Despite the extensive fallout of the COVID-19 pandemic, South Korea’s shipbuilding industry maintained its top spot in the world in order volume last year, outrunning China with a last-minute clinching, data showed Tuesday.
According to UK-based global shipping information provider Clarksons Research, the total amount for shipbuilding contracts across the world came to 17.92 million compensated gross tonnage as of Dec. 28.
Of the sum, China and South Korea respectively accounted for 7.98 million CGT and 6.73 CGT, taking first and second place.
But the latest statistics, industry officials pointed out, did not include the liquefied natural gas carrier contracts signed by Korea Shipbuilding & Offshore Engineering and Samsung Heavy Industries during the final week of the year.
With the additional 1.45 CGT, Asia’s fourth-largest economy prolonged its top position in the global market for three years straight.
By end-June last year, China had taken a visible stride ahead, logging 3.51 CGT in accumulated order amount, while Korean shipbuilders had only secured 1.18 CGT during the same period.
Turning the table in favor of Korea were a series of high-value-added orders -- LNG carriers, very large crude oil carriers and container ships -- in the fourth quarter.
The Korean shipbuilding business is looking ahead to a relatively prosperous year, as the market’s potential demands are expected to pick up momentum this year after the initial pandemic crisis stage. The increasing level of environmental regulations across the world are also likely to spur major shipowners to replace their timeworn vessels.
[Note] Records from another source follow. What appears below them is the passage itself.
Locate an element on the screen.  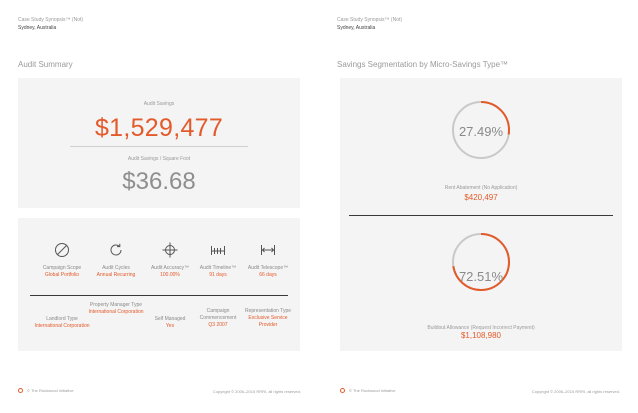
segment-percent: 72.51% is located at coordinates (481, 276).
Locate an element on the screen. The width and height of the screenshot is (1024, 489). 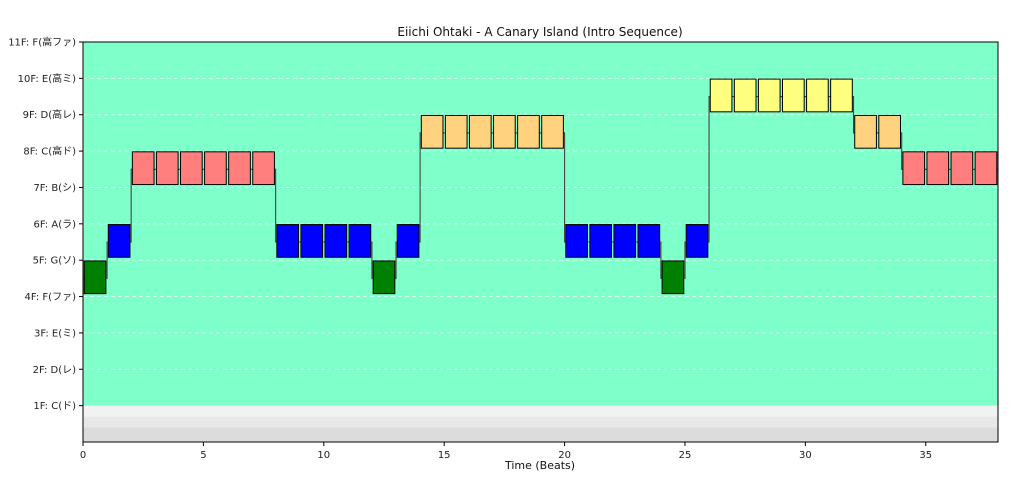
x-tick-label-4: 15 is located at coordinates (444, 456).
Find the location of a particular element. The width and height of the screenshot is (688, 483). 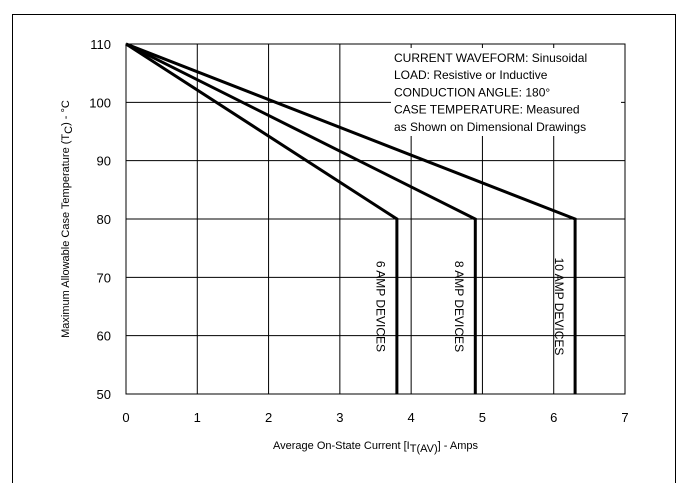

x-tick-label: 6 is located at coordinates (554, 418).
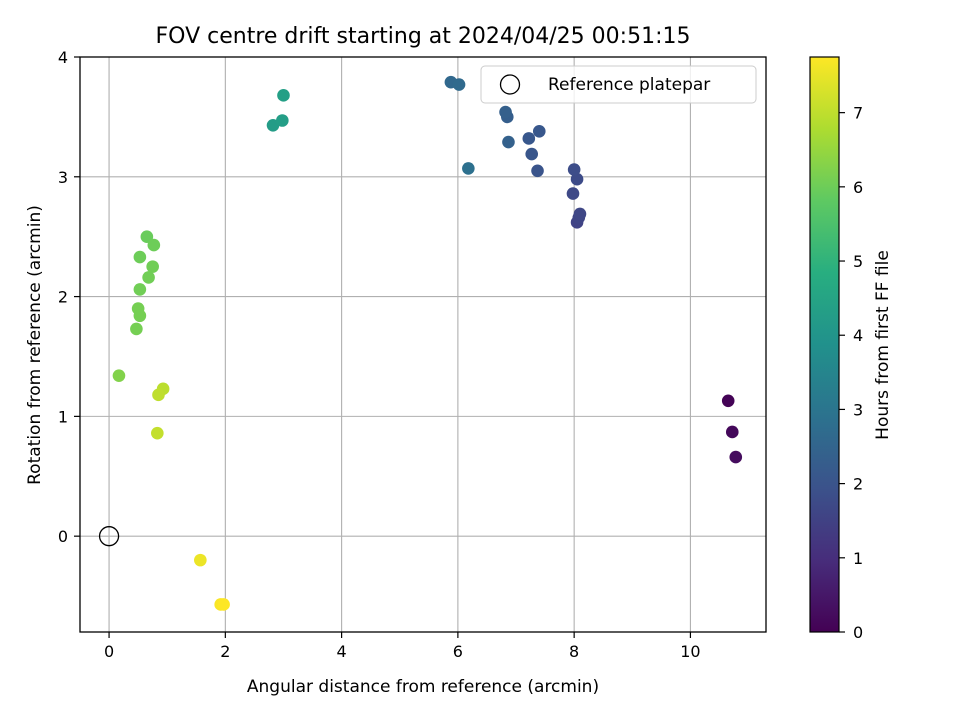  I want to click on x-tick-label: 10, so click(690, 652).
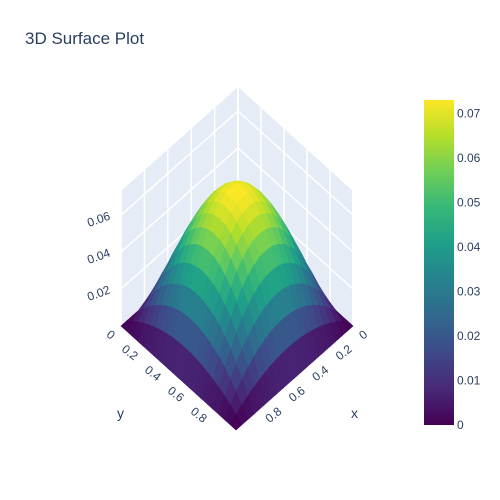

Backing such speculation is the incoming Joe Biden administration in the United States, which has been observed to prioritize environmental protective policies, in contrast from the Donald Trump administration. The Emissions Trading System adopted by the European Union will also boost demand for newly built eco-friendly ships.
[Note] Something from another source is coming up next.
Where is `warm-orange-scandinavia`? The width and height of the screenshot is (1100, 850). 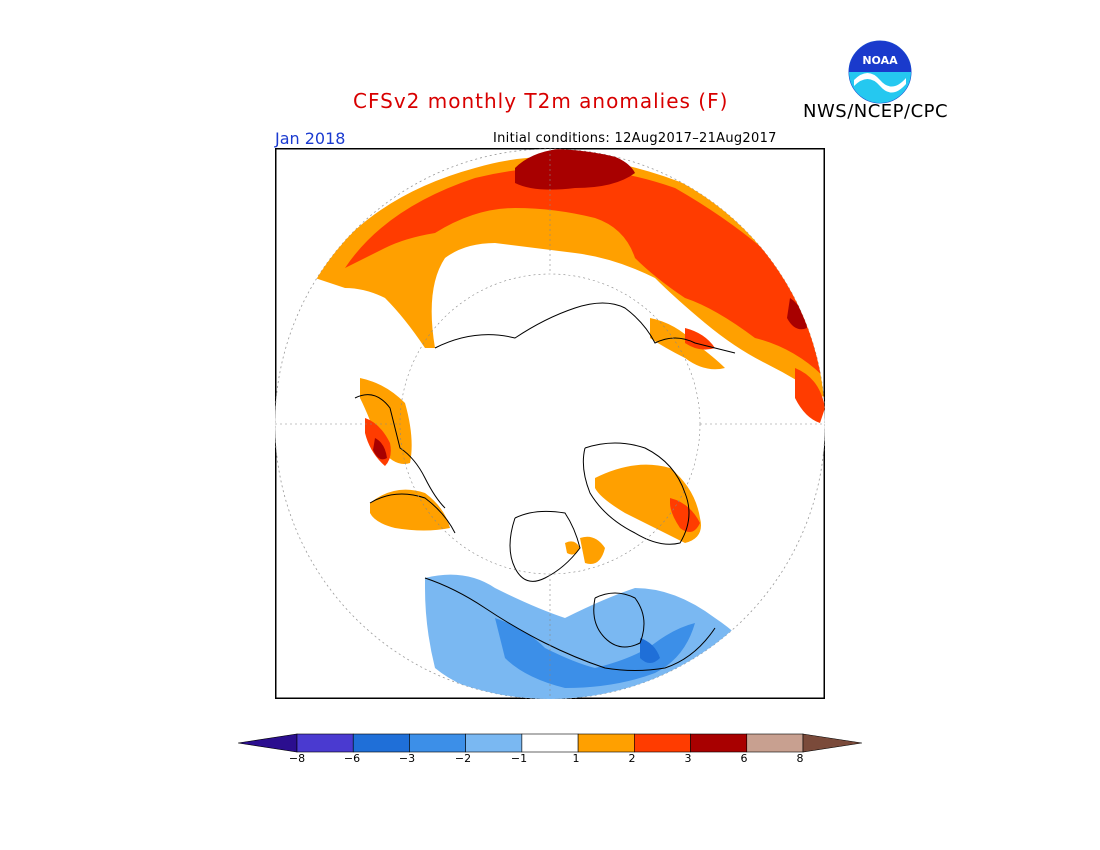 warm-orange-scandinavia is located at coordinates (410, 510).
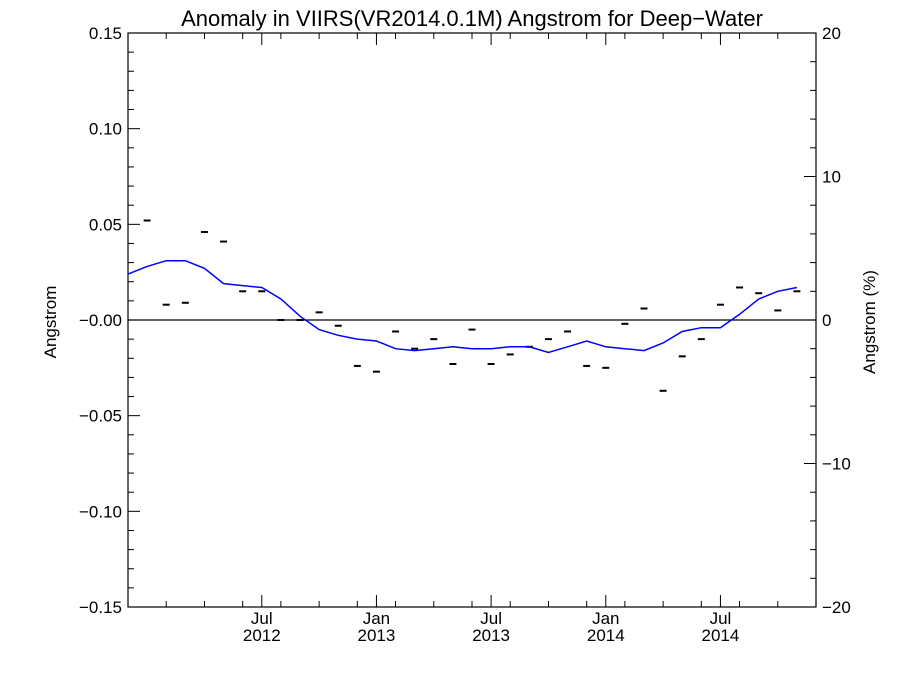  I want to click on x-tick-label-year: 2012, so click(262, 636).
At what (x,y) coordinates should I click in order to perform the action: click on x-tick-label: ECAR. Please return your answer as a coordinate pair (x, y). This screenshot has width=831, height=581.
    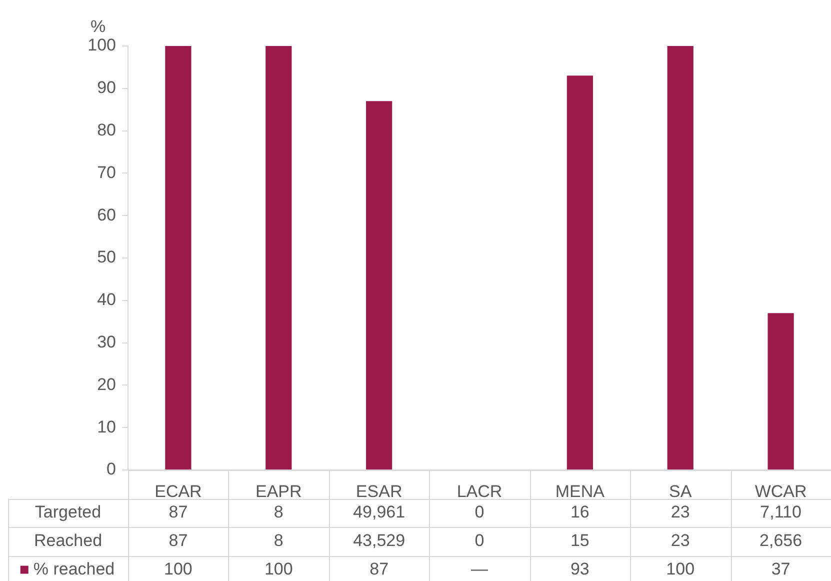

“The rising calls for eco-friendly ships is a favorable trend for Korean shipbuilders who are still unrivalled in high-tech, special purpose vessels,” said an official.
“We expect that shipbuilding orders will be placed en masse during the early months of this year, especially to make up for the losses made during the peak of the COVID-19 crisis last year.”
Meanwhile, market top player KSOE said Tuesday that it scored a 900 billion-won ($828 million) order to build six container ships for an Asian shipper by 2023.
The state-run Export-Import Bank of Korea predicted in its industrial outlook report last month that the country’s shipbuilding industry will log $21.5 billion in total orders this year, up 110 percent from a year earlier. As the given amount excluded offshore plants, the actual comprehensive figure may rise further, officials said.
KSOE currently manages three shipbuilding units -- Hyundai Heavy Industries, Hyundai Mipo Dockyard Co. and Hyundai Samho Heavy Industries.